Callum Linington
Callum Linington

Reputation: 14417

Alternative HTML5 Canvas Clear Method

The answer to this stackoverflow question effectively says to retrace the steps taken to draw a rectangle:

fillRect

by doing:

clearRect

First of all when I read this answer, I thought to just draw a white box the entire width and height of the canvas.

After thinking a bit more about how the Canvas element can save, and restore and the fact it implements a clearRect, does this mean that simply drawing another large rectangle could eat resources, if doing something like redrawing an entire bar graph every 100ms.

Originally drawing a bar graph every 100ms drew bars on top of each other, thus not being able to see the new bars because they're being layered.

But now, drawing a white rectangle as well, means that many rectangles are getting drawn, layered and it seems that the Canvas element tracks these?

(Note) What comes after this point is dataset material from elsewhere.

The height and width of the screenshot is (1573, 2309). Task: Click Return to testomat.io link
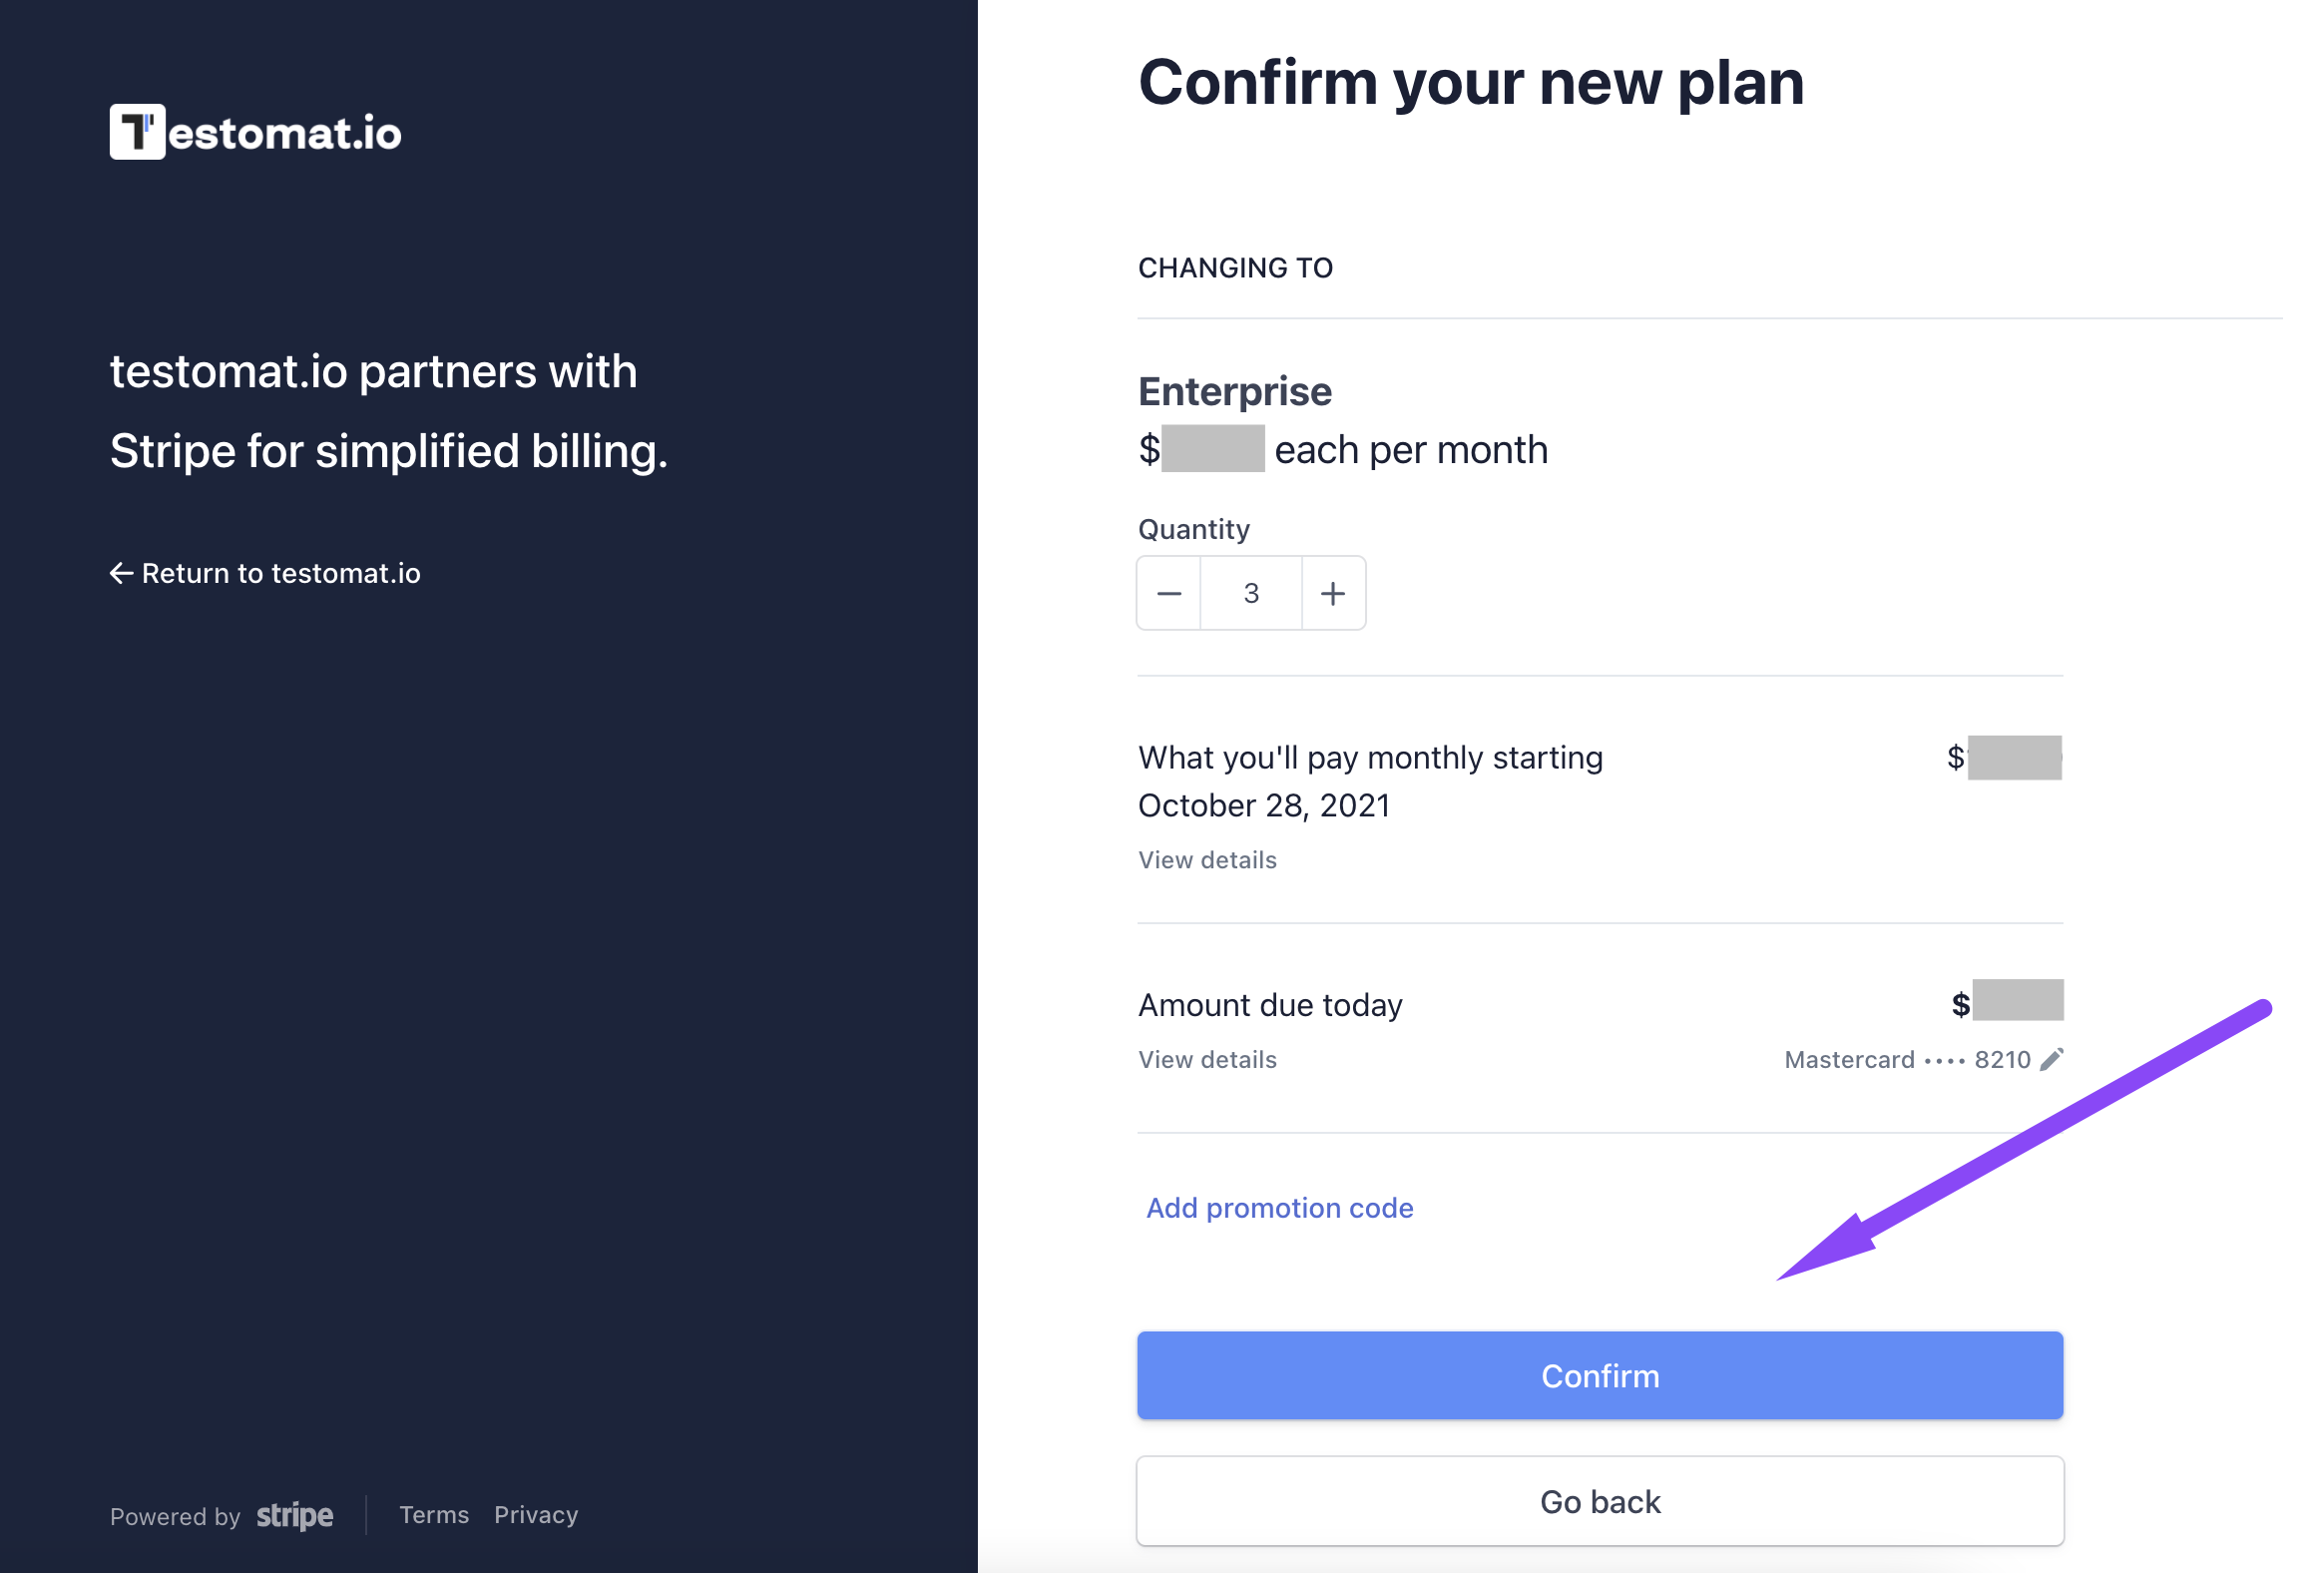(265, 573)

Does this mean that it is possible to effectively overload the element, or overload the browser?

Upvotes: 2

Views: 619

Answers (2)

Winchestro
Winchestro

Reputation: 2188

the canvas does not track the drawing operations, but it tracks states. And the color values of individual pixels. If you draw a red rectangle you actually set the state to "draw red" and then set a rectangular shaped area of pixels to the currently drawn color (there are also different other drawing operations than just draw red on-top but I don't have experience with the so I can't tell you much other than that they exist)

For performance reasons you want to (among many other things) minimize

  • the amount of pixels you change
  • the amount of states you change

the difference between clearRect and width = width is that clearRect clears out the pixel data in the given area, while width = width clears out all pixel data and all states, like transformations, and styles. I think you already see the difference, there are a lot more things to consider (like Garbage Collection blocking your drawloop being one) but that would get a bit offtopic.

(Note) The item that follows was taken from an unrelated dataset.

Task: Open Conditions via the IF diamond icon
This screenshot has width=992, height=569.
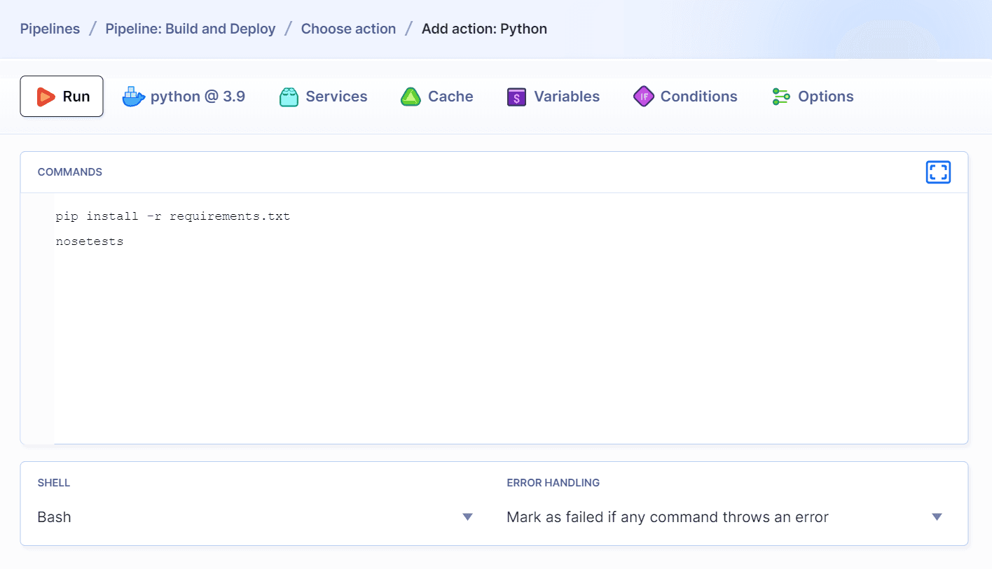Action: 643,96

I'm not sure what you mean with overloading the browser. If you mean blocking and making the UI unresponsive then yes it's a thing that can and will happen since javascript is single-threaded and there are many ways you can accomplish it, but most likely not with such a reasonable operation :)

The worst thing you can do with drawing is make it super choppy on slow CPUs. Using requestAnimationFrame() instead of setTimeout()(which I assume you currently use because you mentioned 100ms) for your drawloop(s) is almost always a good and safe way to make sure your drawing will not block the UI.

Upvotes: 2

guest
guest

Reputation: 6698

the Canvas element tracks these [rectangles]

It doesn't track painting operations, as far as I know. (It's up to the implementation, but I don't know of any implementation that does.) You might be thinking of how it can save and restore things like transforms and paint colors.